Una torta de arándanos vegana, cremosa y saludable, perfecta para disfrutar en días soleados. Esta receta se prepara sin horno, con una base natural de almendras y dátiles y un relleno suave de anacardos y arándanos, lo que la convierte en un postre nutritivo, fresco y delicioso.
Coloca las almendras, los dátiles y la pizca de sal en un procesador de alimentos.
Procesa hasta obtener una masa pegajosa y ligeramente granulada.
Presiona la mezcla en el fondo de un molde pequeño o molde para tartas.
Compacta bien con una cuchara para formar la base.
Escurre los anacardos remojados y colócalos en la licuadora o procesador.

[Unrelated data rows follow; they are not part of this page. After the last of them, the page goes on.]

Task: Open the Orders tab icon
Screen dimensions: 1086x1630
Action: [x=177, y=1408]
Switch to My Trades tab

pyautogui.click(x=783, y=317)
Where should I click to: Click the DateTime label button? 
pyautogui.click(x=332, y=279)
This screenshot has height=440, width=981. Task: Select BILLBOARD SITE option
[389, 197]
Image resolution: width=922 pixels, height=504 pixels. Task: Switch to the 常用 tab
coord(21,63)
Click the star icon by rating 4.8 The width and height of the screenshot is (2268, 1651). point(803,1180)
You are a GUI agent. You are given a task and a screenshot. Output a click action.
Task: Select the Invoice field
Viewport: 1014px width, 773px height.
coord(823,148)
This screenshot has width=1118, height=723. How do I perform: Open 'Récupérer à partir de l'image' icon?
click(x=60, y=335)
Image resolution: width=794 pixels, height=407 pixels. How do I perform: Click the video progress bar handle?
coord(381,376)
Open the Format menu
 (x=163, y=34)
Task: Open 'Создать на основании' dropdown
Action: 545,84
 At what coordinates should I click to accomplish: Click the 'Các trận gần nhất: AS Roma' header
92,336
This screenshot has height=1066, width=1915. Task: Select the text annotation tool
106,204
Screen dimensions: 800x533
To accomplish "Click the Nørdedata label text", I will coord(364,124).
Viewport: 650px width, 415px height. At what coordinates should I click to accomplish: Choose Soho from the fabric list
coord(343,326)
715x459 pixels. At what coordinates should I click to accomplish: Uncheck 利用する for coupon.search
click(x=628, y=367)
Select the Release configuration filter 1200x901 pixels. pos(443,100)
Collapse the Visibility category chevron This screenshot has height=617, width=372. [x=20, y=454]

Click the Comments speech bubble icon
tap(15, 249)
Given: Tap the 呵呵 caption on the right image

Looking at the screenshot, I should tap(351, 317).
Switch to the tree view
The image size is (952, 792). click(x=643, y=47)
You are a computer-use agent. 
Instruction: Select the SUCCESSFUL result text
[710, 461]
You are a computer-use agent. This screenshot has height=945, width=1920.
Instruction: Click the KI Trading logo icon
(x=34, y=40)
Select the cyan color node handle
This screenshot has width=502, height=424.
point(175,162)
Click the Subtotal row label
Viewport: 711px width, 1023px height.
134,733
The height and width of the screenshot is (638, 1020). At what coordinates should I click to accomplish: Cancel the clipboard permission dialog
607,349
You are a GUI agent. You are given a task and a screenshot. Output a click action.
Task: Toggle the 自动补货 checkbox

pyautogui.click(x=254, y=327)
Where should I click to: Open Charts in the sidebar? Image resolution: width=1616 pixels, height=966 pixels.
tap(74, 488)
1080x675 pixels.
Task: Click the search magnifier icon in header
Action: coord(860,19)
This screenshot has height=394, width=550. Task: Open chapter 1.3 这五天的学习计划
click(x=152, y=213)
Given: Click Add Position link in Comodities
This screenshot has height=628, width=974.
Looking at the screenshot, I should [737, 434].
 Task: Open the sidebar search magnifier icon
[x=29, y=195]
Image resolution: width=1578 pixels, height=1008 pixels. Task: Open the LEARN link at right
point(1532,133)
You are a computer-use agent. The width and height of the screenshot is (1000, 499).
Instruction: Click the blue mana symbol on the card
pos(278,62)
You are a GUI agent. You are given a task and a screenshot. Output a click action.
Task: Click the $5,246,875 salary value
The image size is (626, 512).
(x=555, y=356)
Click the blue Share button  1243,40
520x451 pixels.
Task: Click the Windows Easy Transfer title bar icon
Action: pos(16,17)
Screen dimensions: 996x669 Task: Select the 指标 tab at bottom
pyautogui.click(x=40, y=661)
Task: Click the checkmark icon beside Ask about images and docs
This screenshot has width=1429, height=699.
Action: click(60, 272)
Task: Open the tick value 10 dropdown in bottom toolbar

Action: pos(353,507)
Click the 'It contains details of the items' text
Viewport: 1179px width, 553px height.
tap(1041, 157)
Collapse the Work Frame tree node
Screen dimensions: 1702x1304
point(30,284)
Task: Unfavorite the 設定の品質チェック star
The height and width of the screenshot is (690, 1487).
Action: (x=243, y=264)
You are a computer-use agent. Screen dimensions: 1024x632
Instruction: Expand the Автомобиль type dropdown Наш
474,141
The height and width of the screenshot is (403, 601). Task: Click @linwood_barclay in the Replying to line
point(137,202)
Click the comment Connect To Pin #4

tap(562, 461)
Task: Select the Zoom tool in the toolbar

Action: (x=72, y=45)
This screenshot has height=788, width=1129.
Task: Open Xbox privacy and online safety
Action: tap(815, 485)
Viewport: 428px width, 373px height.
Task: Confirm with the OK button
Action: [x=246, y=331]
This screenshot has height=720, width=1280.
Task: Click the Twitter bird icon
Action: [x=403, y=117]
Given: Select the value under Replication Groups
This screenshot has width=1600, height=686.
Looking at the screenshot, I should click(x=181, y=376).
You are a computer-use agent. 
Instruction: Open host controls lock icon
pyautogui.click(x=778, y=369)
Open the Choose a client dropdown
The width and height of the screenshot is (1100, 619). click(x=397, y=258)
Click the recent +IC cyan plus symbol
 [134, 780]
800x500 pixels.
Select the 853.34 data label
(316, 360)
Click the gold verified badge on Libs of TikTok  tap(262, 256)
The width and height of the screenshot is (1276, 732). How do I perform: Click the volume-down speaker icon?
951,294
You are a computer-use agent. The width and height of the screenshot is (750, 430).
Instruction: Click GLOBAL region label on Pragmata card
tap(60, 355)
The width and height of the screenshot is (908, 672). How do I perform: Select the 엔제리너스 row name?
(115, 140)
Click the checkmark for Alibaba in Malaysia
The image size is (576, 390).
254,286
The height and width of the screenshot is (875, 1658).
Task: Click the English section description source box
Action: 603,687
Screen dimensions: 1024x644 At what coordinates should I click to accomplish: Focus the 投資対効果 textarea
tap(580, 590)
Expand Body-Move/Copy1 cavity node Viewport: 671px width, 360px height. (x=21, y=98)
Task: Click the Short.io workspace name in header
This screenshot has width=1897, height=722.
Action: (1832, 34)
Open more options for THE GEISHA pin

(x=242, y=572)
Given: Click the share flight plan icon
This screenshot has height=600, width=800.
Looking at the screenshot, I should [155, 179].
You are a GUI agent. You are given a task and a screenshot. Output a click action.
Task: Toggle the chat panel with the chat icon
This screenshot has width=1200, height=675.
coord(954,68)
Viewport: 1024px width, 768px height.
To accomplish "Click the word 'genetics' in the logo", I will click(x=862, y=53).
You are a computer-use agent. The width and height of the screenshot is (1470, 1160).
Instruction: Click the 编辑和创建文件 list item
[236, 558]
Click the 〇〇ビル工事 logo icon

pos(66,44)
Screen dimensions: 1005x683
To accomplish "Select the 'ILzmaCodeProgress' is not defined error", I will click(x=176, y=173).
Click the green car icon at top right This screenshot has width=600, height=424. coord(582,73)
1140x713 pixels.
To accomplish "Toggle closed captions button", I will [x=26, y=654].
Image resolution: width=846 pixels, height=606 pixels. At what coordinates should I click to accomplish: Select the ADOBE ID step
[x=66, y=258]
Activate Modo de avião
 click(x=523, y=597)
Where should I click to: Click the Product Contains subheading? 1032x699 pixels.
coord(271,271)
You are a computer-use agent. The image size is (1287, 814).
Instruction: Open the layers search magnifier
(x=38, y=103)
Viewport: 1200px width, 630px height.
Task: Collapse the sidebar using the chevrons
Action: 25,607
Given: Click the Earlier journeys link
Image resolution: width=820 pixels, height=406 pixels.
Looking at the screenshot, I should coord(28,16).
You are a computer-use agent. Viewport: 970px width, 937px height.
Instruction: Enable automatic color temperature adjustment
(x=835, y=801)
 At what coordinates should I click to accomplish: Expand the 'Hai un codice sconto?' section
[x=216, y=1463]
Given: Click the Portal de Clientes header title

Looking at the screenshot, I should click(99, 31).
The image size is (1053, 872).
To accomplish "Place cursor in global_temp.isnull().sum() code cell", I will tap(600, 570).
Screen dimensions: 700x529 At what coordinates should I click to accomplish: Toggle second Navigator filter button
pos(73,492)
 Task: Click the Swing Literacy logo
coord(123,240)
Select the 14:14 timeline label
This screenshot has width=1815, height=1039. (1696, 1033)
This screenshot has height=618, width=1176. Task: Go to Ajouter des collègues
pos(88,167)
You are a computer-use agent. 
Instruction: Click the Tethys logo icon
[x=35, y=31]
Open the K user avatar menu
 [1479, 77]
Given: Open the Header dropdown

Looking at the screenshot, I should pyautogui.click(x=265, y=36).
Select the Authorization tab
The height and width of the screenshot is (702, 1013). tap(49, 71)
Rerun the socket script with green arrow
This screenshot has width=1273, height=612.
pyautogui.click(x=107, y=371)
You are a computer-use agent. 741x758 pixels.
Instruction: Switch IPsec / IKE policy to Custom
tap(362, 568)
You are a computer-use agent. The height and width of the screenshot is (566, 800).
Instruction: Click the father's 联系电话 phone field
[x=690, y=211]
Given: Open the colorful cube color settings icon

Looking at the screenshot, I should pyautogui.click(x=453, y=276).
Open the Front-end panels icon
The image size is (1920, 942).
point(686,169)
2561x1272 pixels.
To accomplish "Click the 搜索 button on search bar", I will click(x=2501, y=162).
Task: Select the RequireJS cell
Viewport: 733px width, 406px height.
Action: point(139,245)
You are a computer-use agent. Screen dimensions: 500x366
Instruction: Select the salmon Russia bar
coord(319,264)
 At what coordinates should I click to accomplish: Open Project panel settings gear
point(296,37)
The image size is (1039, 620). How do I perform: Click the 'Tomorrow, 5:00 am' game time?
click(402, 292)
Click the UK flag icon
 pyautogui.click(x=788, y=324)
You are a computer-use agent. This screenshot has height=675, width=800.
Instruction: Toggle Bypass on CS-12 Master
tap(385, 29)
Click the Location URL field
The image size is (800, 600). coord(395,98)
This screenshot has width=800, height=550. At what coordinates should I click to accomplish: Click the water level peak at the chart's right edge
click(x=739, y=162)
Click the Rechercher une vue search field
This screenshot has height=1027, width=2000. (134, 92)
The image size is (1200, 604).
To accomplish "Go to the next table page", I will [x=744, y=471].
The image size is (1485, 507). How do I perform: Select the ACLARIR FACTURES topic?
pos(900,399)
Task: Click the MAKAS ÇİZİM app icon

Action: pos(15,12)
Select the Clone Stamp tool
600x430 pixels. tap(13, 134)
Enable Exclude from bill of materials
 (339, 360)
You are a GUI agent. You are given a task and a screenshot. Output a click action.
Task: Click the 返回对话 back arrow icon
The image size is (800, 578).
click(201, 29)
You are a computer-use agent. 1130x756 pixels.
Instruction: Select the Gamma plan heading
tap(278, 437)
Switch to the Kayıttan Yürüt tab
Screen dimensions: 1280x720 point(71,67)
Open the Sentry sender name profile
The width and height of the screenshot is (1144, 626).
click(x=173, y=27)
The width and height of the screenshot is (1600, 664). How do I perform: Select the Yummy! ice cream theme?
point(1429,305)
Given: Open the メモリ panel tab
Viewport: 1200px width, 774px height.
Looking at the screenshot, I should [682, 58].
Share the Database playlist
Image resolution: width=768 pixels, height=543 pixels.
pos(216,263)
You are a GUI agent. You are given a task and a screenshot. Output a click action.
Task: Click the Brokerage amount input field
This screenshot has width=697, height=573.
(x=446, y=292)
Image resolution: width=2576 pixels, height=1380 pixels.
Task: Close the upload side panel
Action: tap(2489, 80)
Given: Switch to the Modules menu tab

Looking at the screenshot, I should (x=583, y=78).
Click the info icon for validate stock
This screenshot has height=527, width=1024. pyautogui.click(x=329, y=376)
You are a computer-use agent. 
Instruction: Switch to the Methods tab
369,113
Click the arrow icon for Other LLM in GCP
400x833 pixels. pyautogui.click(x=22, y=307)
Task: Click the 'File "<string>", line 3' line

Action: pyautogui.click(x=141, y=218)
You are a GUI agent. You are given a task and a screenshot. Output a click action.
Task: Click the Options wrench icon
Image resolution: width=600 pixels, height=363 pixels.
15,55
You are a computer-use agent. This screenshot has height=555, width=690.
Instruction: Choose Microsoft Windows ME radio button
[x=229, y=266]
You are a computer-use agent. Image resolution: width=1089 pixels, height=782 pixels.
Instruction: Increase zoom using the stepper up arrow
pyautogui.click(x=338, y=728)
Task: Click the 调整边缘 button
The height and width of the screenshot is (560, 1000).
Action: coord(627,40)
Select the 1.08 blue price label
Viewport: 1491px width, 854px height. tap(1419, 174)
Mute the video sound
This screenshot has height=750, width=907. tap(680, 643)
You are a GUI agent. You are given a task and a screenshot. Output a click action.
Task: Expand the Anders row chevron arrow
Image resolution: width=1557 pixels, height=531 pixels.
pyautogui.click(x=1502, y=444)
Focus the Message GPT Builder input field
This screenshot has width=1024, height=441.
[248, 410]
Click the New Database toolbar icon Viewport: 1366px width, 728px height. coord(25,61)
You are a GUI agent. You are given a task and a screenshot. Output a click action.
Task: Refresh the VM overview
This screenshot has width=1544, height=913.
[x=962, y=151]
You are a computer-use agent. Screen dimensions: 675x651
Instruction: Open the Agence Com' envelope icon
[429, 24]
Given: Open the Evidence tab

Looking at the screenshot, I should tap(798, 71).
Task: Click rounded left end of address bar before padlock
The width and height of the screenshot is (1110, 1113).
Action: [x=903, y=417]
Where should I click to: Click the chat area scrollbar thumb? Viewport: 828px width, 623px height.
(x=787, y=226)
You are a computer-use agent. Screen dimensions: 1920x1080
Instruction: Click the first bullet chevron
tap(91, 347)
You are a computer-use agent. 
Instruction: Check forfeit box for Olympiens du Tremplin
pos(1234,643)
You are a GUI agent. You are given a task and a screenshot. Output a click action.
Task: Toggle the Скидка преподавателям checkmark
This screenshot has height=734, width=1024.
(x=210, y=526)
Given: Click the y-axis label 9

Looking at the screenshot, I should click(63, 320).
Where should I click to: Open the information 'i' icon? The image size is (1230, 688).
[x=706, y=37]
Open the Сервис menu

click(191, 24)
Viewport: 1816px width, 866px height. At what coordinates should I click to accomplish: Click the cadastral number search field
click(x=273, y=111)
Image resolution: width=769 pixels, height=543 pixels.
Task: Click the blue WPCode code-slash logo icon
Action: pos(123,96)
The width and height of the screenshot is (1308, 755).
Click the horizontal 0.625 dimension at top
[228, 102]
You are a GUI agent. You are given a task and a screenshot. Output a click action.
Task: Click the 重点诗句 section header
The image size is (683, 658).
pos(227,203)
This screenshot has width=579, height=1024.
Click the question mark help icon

Agrega el aceite de coco, vainilla, jugo de limón, arándanos y endulzante.
Licúa hasta obtener una crema suave, espesa y completamente homogénea.
Vierte el relleno sobre la base de almendras.
Alisa la superficie con una espátula.
Lleva al refrigerador por al menos 2 horas.
Esto permitirá que la torta tome consistencia y se corte fácilmente.
Decora con arándanos frescos, ralladura de limón o coco rallado.
Corta en porciones y disfruta.
Tip: si usas arándanos congelados, déjalos descongelar completamente antes de utilizarlos.